Excerpted records:
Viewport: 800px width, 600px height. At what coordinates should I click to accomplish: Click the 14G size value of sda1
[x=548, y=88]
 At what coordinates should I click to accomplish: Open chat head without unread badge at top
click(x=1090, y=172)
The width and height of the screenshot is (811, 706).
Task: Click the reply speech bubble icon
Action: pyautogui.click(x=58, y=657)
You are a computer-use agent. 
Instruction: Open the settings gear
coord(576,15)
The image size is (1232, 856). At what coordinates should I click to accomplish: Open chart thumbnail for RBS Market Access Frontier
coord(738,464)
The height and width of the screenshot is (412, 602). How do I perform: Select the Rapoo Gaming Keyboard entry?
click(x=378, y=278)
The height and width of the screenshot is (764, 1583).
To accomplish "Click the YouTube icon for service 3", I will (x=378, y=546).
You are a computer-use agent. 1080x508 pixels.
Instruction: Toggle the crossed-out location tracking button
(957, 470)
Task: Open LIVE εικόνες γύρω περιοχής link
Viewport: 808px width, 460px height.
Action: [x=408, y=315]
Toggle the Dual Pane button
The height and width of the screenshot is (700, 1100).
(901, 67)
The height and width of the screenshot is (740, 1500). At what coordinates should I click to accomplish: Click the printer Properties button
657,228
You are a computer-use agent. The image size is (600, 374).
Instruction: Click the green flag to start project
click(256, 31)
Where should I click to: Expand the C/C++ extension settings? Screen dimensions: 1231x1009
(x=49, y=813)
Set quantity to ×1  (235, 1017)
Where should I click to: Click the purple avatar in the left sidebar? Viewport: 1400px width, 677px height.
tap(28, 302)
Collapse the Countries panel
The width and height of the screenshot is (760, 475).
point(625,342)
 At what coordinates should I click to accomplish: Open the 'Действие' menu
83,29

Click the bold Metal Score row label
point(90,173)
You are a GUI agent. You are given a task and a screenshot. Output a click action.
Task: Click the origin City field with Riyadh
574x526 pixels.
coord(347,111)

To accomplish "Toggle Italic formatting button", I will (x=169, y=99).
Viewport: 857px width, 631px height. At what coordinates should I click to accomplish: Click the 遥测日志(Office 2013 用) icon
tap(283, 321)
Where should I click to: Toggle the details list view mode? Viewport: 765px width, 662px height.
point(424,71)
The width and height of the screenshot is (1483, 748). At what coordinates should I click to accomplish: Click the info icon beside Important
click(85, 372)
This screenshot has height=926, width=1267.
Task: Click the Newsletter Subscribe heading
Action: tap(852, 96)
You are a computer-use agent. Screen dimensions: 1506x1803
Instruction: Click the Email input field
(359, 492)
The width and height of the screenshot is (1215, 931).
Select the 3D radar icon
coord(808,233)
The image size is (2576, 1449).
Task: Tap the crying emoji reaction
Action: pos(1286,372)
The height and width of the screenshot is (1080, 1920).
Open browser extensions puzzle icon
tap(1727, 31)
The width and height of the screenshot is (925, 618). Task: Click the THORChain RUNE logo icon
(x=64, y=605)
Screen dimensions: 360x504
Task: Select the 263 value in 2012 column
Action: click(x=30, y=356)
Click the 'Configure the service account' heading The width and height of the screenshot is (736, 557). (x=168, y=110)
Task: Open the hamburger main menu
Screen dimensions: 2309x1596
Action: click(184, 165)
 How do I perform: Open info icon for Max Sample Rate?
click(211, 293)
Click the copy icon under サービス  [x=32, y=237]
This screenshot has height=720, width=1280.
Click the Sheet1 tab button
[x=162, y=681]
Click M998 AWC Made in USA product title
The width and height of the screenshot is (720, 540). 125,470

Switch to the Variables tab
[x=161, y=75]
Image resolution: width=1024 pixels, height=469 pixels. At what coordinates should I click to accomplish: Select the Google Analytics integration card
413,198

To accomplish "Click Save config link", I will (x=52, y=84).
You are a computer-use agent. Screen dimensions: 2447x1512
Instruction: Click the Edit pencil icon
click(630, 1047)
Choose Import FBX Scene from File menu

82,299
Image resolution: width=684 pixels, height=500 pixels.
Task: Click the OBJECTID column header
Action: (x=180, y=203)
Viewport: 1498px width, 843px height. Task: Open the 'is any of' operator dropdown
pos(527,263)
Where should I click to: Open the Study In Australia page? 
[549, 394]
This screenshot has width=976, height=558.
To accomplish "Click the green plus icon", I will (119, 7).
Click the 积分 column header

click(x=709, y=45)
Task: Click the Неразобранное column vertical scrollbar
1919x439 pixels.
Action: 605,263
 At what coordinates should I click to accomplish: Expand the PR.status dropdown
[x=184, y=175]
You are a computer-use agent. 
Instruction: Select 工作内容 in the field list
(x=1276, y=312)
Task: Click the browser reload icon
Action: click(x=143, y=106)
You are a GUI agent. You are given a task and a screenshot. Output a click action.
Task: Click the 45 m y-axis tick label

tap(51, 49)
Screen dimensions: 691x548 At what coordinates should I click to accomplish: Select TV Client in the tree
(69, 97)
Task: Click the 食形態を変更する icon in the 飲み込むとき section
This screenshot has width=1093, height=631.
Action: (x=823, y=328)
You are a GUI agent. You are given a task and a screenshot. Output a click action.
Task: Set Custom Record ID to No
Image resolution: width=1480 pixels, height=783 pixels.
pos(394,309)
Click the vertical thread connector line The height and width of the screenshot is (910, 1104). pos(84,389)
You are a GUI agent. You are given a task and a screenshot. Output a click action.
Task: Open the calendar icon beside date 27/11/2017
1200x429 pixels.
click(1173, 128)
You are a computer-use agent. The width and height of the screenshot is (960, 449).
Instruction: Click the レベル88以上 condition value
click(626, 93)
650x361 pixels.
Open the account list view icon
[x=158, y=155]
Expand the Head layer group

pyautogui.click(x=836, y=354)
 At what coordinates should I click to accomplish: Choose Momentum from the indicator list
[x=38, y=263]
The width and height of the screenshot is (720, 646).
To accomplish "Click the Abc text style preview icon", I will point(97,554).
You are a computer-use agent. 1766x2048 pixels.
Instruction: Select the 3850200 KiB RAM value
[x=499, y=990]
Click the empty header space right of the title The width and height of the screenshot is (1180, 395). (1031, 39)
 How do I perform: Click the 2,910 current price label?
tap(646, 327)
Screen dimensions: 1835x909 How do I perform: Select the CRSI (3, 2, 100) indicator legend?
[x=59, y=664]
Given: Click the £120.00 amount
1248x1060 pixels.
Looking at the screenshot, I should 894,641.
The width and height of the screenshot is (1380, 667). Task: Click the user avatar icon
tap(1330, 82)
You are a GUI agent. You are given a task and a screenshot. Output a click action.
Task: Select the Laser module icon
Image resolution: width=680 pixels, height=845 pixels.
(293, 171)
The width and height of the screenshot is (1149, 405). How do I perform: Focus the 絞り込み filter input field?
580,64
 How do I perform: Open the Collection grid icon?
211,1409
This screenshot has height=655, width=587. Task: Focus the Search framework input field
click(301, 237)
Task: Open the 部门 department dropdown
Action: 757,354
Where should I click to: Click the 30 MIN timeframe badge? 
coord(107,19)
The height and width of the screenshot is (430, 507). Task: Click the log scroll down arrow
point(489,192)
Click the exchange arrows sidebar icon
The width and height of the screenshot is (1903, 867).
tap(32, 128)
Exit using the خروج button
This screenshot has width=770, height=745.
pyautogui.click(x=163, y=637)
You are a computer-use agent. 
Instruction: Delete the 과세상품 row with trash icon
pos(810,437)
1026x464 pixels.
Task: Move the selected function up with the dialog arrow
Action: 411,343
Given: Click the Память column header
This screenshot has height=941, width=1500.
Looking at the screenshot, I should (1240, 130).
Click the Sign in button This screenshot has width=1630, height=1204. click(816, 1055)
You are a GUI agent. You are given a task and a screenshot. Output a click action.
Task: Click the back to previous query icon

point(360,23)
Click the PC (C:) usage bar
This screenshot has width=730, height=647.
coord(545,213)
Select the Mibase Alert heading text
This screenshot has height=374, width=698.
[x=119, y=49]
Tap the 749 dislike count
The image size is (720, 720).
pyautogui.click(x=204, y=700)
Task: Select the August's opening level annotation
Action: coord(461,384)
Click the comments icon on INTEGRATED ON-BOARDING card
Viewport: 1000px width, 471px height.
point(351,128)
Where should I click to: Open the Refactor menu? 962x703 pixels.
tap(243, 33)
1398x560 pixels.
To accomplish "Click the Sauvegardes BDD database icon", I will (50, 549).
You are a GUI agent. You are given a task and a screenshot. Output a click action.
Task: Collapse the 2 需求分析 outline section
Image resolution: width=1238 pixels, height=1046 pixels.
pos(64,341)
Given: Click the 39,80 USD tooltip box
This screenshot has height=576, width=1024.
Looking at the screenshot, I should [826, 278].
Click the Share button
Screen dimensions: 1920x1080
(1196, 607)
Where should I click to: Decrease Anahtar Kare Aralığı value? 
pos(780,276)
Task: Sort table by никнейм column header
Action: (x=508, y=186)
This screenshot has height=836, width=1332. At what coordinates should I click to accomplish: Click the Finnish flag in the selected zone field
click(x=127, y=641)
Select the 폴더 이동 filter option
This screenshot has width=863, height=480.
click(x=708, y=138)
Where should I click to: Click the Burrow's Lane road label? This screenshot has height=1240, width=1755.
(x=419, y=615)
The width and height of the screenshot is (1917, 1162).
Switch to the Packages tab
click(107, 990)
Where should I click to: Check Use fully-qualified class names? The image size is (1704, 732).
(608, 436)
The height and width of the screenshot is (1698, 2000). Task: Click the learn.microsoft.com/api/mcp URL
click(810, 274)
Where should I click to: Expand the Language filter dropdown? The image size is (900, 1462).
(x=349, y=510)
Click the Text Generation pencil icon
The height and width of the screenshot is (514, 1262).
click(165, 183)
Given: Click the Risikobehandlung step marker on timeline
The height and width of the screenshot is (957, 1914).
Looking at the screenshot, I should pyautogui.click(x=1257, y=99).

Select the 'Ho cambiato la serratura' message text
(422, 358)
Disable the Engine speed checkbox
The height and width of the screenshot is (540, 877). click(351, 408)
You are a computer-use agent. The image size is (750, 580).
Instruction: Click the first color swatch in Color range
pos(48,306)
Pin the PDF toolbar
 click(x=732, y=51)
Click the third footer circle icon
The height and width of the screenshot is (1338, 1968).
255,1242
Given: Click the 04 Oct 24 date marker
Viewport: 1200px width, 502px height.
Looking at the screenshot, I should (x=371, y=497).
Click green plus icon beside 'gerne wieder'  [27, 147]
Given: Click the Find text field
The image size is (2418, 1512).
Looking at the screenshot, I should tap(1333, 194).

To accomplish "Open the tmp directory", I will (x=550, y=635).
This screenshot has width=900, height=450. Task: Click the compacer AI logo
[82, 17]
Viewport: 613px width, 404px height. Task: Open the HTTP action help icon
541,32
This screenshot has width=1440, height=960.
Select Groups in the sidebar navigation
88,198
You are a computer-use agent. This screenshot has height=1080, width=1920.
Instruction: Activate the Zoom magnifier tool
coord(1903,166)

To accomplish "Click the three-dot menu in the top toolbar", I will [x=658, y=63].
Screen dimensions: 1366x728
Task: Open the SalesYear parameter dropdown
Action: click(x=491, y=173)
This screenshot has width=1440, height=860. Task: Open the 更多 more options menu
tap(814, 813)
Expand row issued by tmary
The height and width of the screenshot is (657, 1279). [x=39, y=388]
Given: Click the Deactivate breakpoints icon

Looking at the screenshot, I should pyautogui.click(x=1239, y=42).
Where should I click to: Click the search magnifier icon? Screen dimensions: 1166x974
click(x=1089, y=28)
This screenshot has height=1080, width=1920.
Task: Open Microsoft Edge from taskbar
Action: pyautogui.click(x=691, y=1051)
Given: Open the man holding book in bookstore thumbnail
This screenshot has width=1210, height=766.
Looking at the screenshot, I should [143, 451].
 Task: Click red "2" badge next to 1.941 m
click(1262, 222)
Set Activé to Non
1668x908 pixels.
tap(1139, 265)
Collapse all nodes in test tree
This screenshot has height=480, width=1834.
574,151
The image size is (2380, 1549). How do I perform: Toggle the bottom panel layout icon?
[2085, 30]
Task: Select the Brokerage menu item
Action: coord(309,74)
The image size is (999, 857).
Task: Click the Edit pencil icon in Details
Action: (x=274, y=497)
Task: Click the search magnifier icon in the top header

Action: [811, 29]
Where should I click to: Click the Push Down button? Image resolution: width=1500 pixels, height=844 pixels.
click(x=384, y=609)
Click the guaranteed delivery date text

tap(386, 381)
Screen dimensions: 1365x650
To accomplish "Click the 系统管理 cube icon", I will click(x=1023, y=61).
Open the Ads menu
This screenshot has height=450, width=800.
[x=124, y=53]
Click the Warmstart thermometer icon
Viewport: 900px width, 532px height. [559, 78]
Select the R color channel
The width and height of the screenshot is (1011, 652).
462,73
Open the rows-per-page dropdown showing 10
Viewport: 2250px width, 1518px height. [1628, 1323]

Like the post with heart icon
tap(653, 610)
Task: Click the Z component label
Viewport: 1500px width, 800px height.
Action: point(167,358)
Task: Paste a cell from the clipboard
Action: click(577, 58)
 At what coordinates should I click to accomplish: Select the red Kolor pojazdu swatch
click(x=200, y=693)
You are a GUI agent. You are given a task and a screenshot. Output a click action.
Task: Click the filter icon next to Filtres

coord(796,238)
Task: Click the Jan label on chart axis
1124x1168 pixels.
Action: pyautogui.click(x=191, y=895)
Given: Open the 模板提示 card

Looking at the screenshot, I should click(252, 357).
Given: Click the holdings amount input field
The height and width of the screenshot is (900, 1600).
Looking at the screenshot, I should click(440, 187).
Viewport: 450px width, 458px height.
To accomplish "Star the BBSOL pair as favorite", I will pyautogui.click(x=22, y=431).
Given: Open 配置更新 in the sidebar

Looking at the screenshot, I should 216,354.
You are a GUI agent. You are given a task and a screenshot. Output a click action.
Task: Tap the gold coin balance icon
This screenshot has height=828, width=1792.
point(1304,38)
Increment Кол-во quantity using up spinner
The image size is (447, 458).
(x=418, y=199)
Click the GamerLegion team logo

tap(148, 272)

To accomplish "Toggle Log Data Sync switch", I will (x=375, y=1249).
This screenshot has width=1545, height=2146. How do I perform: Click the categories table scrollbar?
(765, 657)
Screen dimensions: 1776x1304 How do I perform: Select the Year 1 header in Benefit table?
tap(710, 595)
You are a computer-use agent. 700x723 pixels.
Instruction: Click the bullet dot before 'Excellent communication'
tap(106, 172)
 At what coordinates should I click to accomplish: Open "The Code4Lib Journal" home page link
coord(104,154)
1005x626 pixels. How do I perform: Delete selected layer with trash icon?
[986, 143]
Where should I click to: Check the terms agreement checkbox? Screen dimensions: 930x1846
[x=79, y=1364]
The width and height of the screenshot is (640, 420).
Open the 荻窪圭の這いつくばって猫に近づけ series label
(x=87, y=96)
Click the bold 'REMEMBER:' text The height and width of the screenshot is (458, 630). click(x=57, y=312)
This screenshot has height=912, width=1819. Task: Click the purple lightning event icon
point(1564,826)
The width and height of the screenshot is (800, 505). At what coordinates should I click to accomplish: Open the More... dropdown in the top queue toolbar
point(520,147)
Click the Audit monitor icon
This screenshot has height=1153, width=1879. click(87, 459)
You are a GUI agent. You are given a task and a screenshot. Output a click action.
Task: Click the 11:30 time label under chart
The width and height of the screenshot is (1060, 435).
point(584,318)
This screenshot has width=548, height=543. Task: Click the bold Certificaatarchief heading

Task brief: Copy the items starting at the line that contains "The width and height of the screenshot is (1380, 667)." and ending at the line that contains "tap(1330, 82)", requests included, and increase every coordinate in the answers by 99.

Task response:
The width and height of the screenshot is (1380, 667). Task: Click the user avatar icon
tap(1429, 181)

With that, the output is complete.